Afin de contrer de manière plus efficace cette persistance des inégalités salariales, la France a instauré un indice en 2018 pour mettre en lumière ces écarts. Connu sous le nom d'index de l'égalité professionnelle femmes-hommes, ou index Pénicaud, du nom de l'ex-ministre du Travail, sa publication annuelle est obligatoire pour les entreprises de plus de 50 salariés.
Cet indice d’évaluation sur 100 points repose sur cinq critères distincts :
L'écart de rémunération entre les femmes et les hommes (40 points)
La disparité dans les augmentations salariales annuelles (20 points)
Les différences dans les taux de promotion (15 points)
Les écarts de rémunération lors du retour de congé maternité (15 points)
La représentation des femmes parmi les plus hauts salaires de l'entreprise (10 points)
Ce dispositif vise à mettre en évidence les domaines où les inégalités de genre persistent et à inciter les entreprises à prendre des mesures concrètes pour promouvoir l'égalité professionnelle femmes-hommes.
En résumé, et afin de rendre le travail attractif pour plus de femmes et accroître leur taux d’activité, il conviendrait d’actionner quelques pistes :
Sensibiliser la population quant aux stéréotypes préjugeant d’une préférence des hommes pour les matières scientifiques et des femmes pour les lettres.
Exemple : des campagnes de sensibilisation dans les écoles
Informer sur les rémunérations plus élevées offertes dans les filières scientifiques pour accroître leur attractivité auprès des jeunes filles.
Exemple : fournir des barèmes de rémunération au moment de l’orientation des élèves
Proposer des solutions concrètes d’accompagnement des parents pour une meilleure répartition hommes/femmes de la gestion de la vie quotidienne après une naissance, afin que la charge d’enfants ne freine pas l’activité des femmes. Ce sujet sociétal doit associer les efforts des pouvoirs publics, des entreprises et de la société civile.
Exemple : développer les crèches et rendre le temps partiel attractif pour les hommes et les femmes (prendre exemple sur les Pays-Bas).
Encourager les femmes à défendre leur légitimité à revendiquer l'équité salariale, car la législation seule ne permet pas d’effacer les inégalités de genre.

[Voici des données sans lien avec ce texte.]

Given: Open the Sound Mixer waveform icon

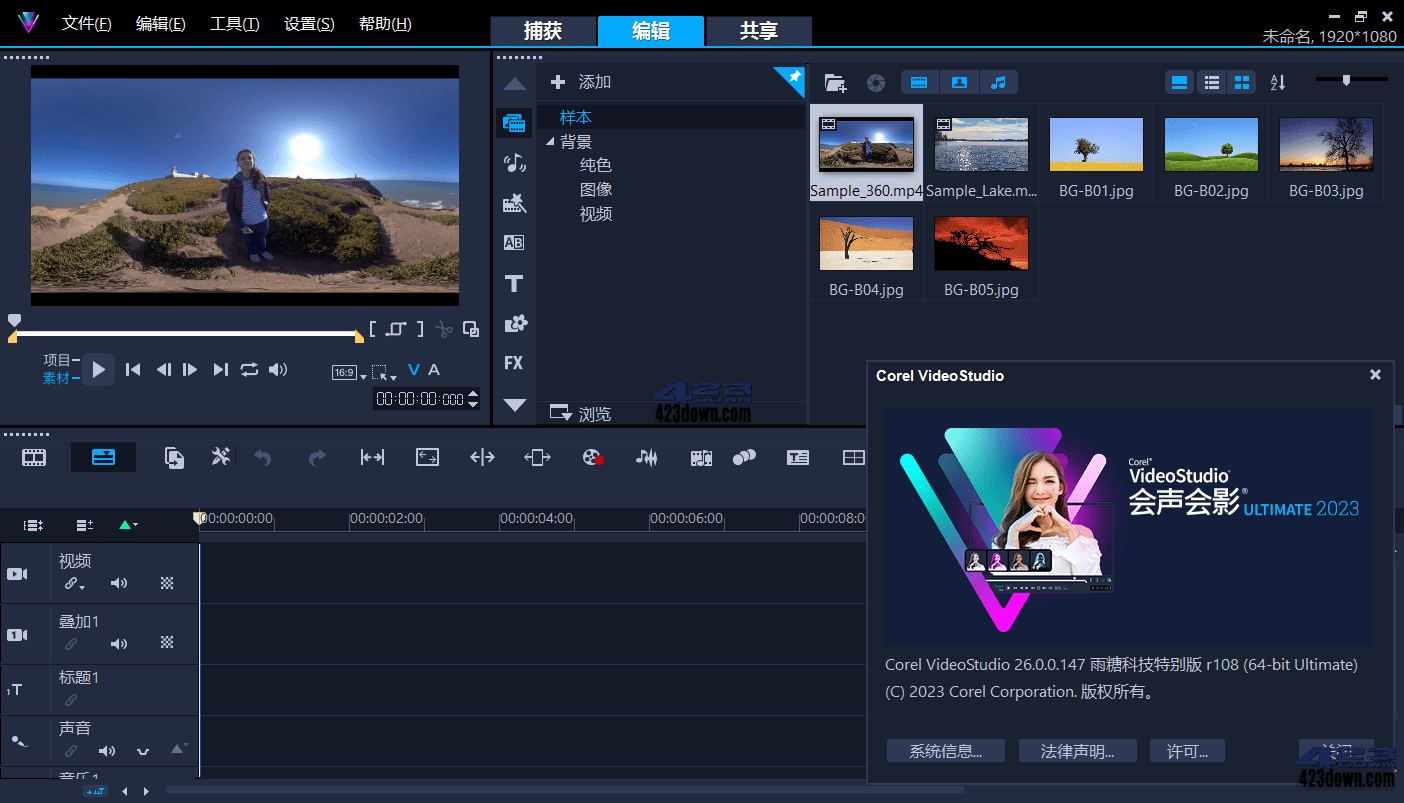Looking at the screenshot, I should click(646, 457).
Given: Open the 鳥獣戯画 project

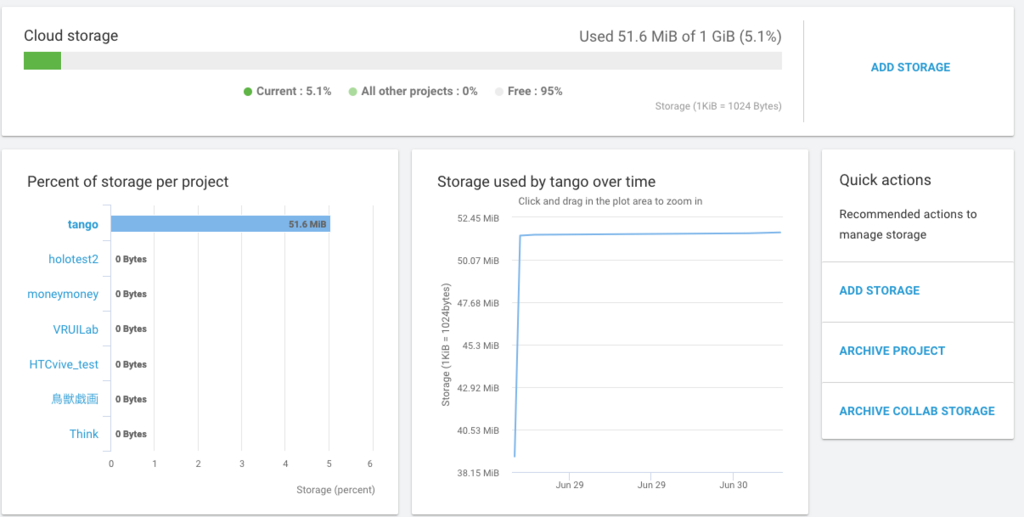Looking at the screenshot, I should click(75, 399).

Exemple : s'appuyer sur des outils tels que l'Index Pénicaud et promouvoir une plus grande transparence des salaires.
En conclusion, beaucoup reste encore à accomplir en matière d'équité femmes-hommes au travail. Après les avancées réglementaires, une évolution des mentalités est nécessaire. Les marges de progression se trouvent dans la lutte contre les stéréotypes genrés, l'orientation vers des études à fort potentiel, une gestion plus symétrique de la parentalité et l’affirmation de la légitimité des femmes. La parité reste un facteur essentiel pour aspirer à une plus grande participation féminine au marché du travail.